→ Data to use:
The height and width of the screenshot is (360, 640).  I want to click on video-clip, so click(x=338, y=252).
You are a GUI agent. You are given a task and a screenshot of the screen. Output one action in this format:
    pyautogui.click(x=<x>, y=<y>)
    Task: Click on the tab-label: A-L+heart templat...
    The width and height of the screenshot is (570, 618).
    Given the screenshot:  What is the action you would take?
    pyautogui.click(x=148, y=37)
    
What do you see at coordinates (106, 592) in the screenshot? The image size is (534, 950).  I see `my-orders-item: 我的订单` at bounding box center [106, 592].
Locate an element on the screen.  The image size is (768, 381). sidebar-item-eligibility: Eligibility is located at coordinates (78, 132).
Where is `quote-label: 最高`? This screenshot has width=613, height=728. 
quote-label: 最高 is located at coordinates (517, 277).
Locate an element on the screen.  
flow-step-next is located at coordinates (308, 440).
--
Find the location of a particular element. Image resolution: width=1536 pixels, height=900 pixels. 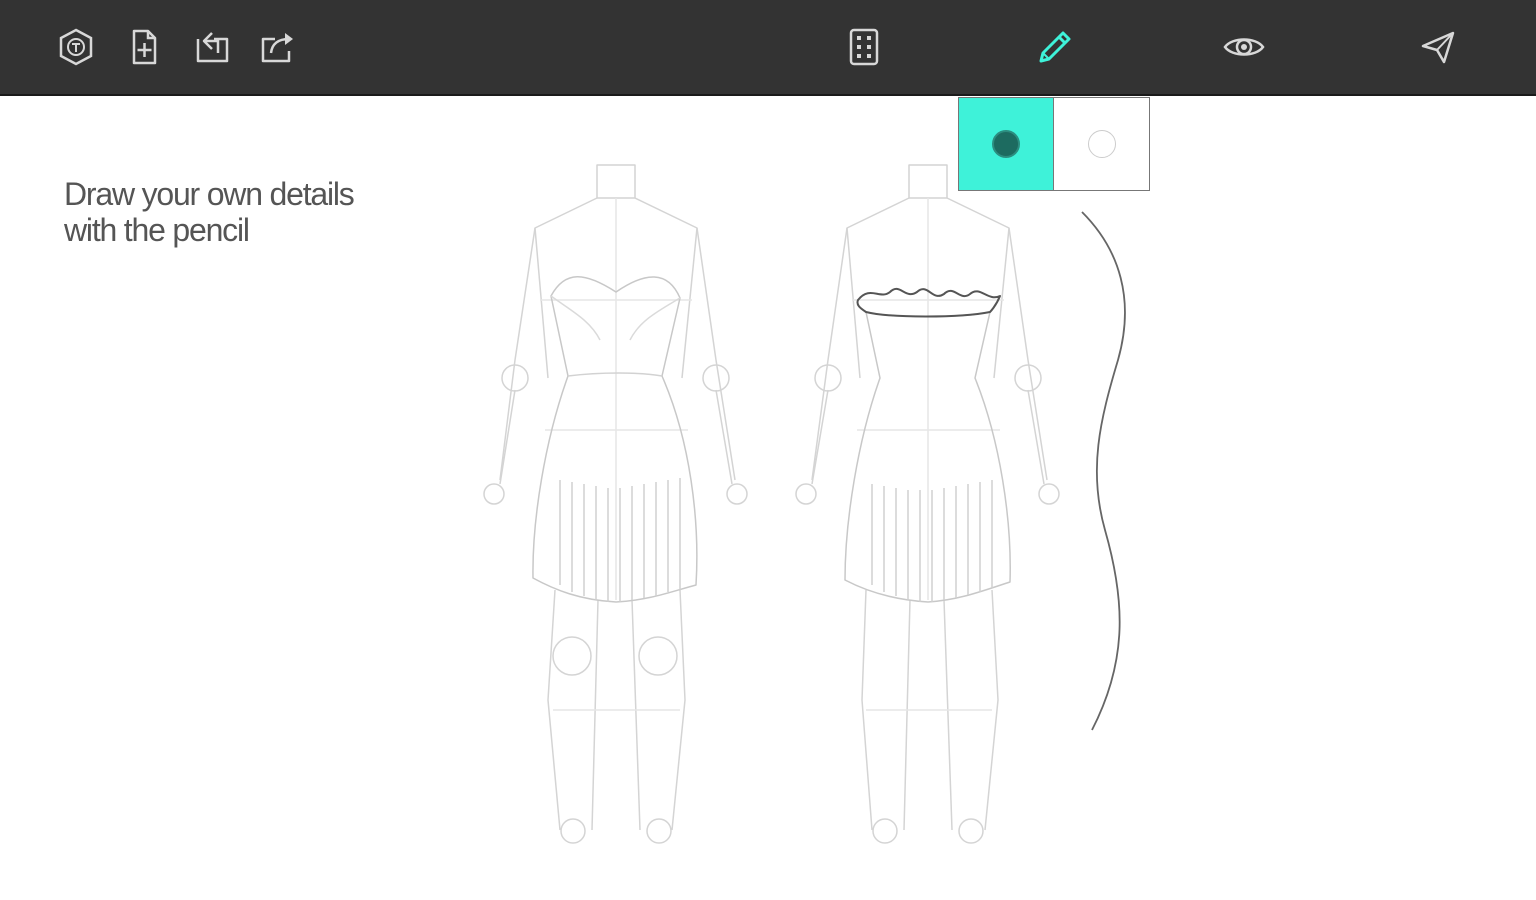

→ Brief: Rewrite the material from the line containing "The height and" up to and including the line containing "flow-step-next is located", changing every "screenshot" to "screen capture" and leaving all else unaltered. Give only those lines.

→ Written solution:
The height and width of the screen capture is (360, 640).  I want to click on video-clip, so click(x=338, y=252).
You are a GUI agent. You are given a task and a screen capture of the screen. Output one action in this format:
    pyautogui.click(x=<x>, y=<y>)
    Task: Click on the tab-label: A-L+heart templat...
    The width and height of the screen capture is (570, 618).
    Given the screen capture:  What is the action you would take?
    pyautogui.click(x=148, y=37)
    
What do you see at coordinates (106, 592) in the screen capture? The image size is (534, 950).  I see `my-orders-item: 我的订单` at bounding box center [106, 592].
Locate an element on the screen.  The image size is (768, 381). sidebar-item-eligibility: Eligibility is located at coordinates (78, 132).
Where is `quote-label: 最高`? This screen capture has width=613, height=728. 
quote-label: 最高 is located at coordinates (517, 277).
Locate an element on the screen.  
flow-step-next is located at coordinates (308, 440).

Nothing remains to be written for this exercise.